Jericho still believed in the power and purpose of God forty years after they first heard He parted the Red Sea for His people. That's tough.
What's even tougher? Israel still believed in their God after four hundred years.
And not just once.
When I say "four hundred years," you might first start thinking about their captivity in Egypt, which would be a good place to start. But there were also somewhere around 400 years between the end of our Old Testament and the start of our New Testament.
Four hundred years between the last authoritative word of the prophets and the birth of the promised Messiah. Then, Jesus shows up, and everyone is like, Could this be Him?
Let me be honest with you: there are times when God has answered my prayer, answered His promise in my life, within a matter of weeks, sometimes even days, and here I am, wondering if that's Him or not. Questioning whether that's the answer. Unsure about whether this is really the holy thing I've been waiting on or not.
Convinced, if we're being confessional here, that it's probably not.
I just have a hard time believing God for a long time. The longer I have to believe, the less it seems that I do. The more I have to trust that that thing He talked about is still happening, the easier it is to convince myself that it's not. Oh, I still believe it might be, but not in my lifetime. I start to conceptualize in my head all of the contorted ways that He might still fulfill that promise through me, even if I don't actually see it in my own life.
I think a lot of us do these kinds of mental gymnastics. Heart gymnastics. It's hard for us to hold on to hope for very long at all. It's hard for us to keep believing that God is still working when we can't see that happening right in front of our faces.
We know in our hearts that it's a journey that ought to take less than two weeks. We know that. So when that third week comes, we start to reconsider things. Certainly, by the end of the first year. Definitely by the end of the second.

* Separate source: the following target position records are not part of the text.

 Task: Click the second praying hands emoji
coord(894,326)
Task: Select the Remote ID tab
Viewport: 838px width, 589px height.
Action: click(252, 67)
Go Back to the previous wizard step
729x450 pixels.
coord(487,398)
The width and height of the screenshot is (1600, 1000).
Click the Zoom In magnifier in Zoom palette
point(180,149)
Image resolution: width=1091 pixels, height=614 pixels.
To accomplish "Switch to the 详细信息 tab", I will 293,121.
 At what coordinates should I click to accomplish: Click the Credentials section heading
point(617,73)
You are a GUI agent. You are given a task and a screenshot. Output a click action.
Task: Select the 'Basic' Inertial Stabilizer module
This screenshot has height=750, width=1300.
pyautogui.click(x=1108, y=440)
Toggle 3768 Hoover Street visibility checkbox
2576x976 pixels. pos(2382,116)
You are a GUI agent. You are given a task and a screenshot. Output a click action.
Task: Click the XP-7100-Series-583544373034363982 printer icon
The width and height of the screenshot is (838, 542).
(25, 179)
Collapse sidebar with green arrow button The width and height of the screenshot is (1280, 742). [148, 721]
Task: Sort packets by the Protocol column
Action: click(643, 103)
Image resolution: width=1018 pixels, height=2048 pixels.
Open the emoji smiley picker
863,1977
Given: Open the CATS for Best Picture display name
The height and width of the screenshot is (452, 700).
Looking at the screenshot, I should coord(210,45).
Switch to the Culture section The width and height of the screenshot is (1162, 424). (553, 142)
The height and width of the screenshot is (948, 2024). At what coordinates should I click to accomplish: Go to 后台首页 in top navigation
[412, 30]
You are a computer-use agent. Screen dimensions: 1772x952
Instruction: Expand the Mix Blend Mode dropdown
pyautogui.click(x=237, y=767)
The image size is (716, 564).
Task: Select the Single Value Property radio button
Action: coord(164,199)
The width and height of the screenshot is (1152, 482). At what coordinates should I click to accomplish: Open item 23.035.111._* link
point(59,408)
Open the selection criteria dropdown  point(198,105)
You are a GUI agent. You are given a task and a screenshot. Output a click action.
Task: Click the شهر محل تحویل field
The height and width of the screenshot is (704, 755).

We can't fathom what four hundred years even feels like. To put that in perspective, four hundred years ago, America didn't exist as a nation. Not even as a colony. We were right on the edge of Jamestown, if my memory of history serves me right. There was no internet, no cell phones, no television. No radio. How about this one? The King James Bible was just starting to be printed. And not for everyone.
Think about that. Think about how much the world has changed in the past 400 years. Then, think about how God's people were so convinced about what God was doing that despite four hundred years of change, they still looked at a little baby in Bethlehem, at a carpenter's son on the streets of Galilee, and whispered among themselves, Could this be Him?
I'm telling you - I want that kind of faith.